Streamly.Data.Fold.Prelude
All Fold related combinators including the streamly-core Streamly.Data.Fold module, concurrency, unordered container operations.
Setup
To execute the code examples provided in this module in ghci, please run the following commands first.
>>>
:m
>>>
:set -XFlexibleContexts
>>>
import Control.Concurrent (threadDelay)
>>>
import Data.List (sortOn)
>>>
import Data.HashMap.Strict (HashMap)
>>>
import Streamly.Data.Fold (Fold)
>>>
import Streamly.Data.Stream (Stream)
>>>
import qualified Data.HashMap.Strict as HM
>>>
import qualified Streamly.Data.Fold.Prelude as Fold
>>>
import qualified Streamly.Data.Stream.Prelude as Stream
For APIs that have not been released yet.
>>>
import qualified Streamly.Internal.Data.Fold as Fold
>>>
import qualified Streamly.Internal.Data.Fold.Prelude as Fold
Streamly.Data.Fold
All Streamly.Data.Fold combinators are re-exported via this module. For more pre-release combinators also see Streamly.Internal.Data.Fold module.
module Streamly.Data.Fold
Concurrent Operations
Configuration
An abstract type for specifying the configuration parameters of a
Channel
. Use Config -> Config
modifier functions to modify the default
configuration. See the individual modifier documentation for default values.
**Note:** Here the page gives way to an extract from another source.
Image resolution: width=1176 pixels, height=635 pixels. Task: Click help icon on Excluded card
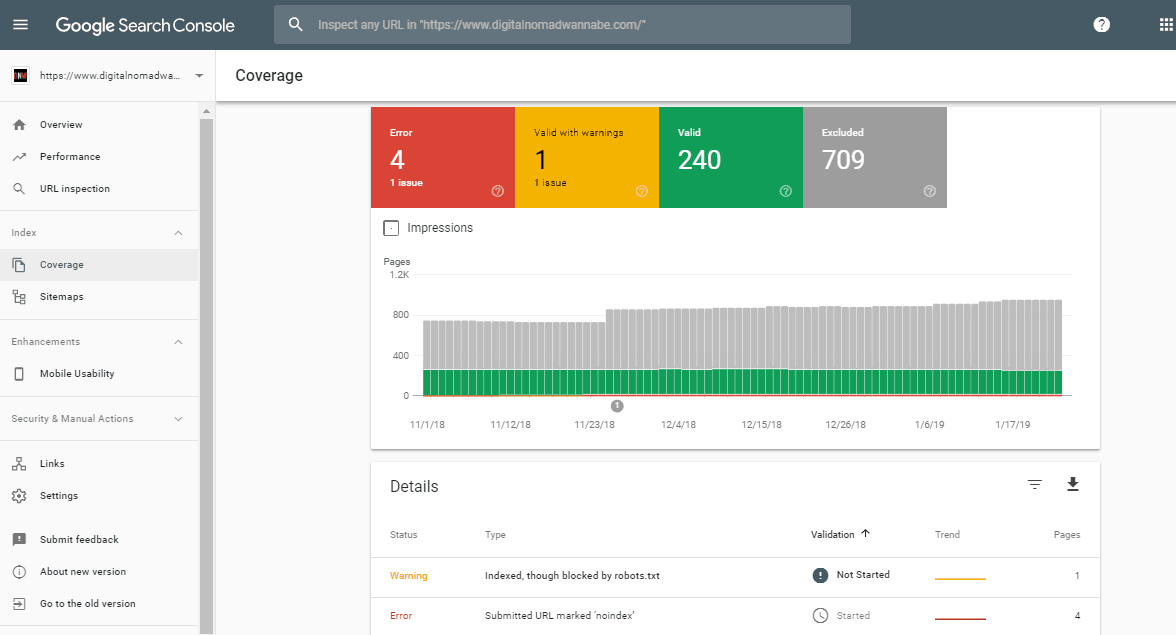929,191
maxBuffer :: Int -> Config -> Config Source #
Specify the maximum size of the buffer for storing the results from concurrent computations. If the buffer becomes full we stop spawning more concurrent tasks until there is space in the buffer. A value of 0 resets the buffer size to default, a negative value means there is no limit. The default value is 1500.
CAUTION! using an unbounded maxBuffer
value (i.e. a negative value)
coupled with an unbounded maxThreads
value is a recipe for disaster in
presence of infinite streams, or very large streams. Especially, it must
not be used when pure
is used in ZipAsyncM
streams as pure
in
applicative zip streams generates an infinite stream causing unbounded
concurrent generation with no limit on the buffer or threads.
boundThreads :: Bool -> Config -> Config Source #
Spawn bound threads (i.e., spawn threads using forkOS
instead of
forkIO
). The default value is False
.
Currently, this only takes effect only for concurrent folds.
inspect :: Bool -> Config -> Config Source #
Print debug information about the Channel
when the stream ends. When the
stream does not end normally, the channel debug information is printed when
the channel is garbage collected. If you are expecting but not seeing the
debug info try adding a performMajorGC
before the program ends.
Combinators
parEval :: MonadAsync m => (Config -> Config) -> Fold m a b -> Fold m a b Source #
Deprecated: Please use parBuffered instead.
parBuffered
introduces a concurrent stage at the input of the fold. The
inputs are asynchronously queued in a buffer and evaluated concurrently with
the evaluation of the source stream. On finalization, parBuffered
waits for
the asynchronous fold to complete before it returns.
In the following example both the stream and the fold have a 1 second delay, but the delay is not compounded because both run concurrently.
>>>
delay x = threadDelay 1000000 >> print x >> return x
>>>
src = Stream.delay 1 (Stream.enumerateFromTo 1 3)
>>>
dst = Fold.parBuffered id (Fold.lmapM delay Fold.sum)
>>>
Stream.fold dst src
...
Another example:
>>>
Stream.toList $ Stream.groupsOf 4 dst src
...
Container Related
toHashMapIO :: (MonadIO m, Hashable k) => (a -> k) -> Fold m a b -> Fold m a (HashMap k b) Source #
Split the input stream based on a hashable component of the key field and fold each split using the given fold. Useful for map/reduce, bucketizing the input in different bins or for generating histograms.
Consider a stream of key value pairs:
>>>
input = Stream.fromList [("k1",1),("k1",1.1),("k2",2), ("k2",2.2)]
Classify each key to a different hash bin and fold the bins:
>>>
classify = Fold.toHashMapIO fst (Fold.lmap snd Fold.toList)
>>>
sortOn fst . HM.toList <$> Stream.fold classify input :: IO [(String, [Double])]
[("k1",[1.0,1.1]),("k2",[2.0,2.2])]
Pre-release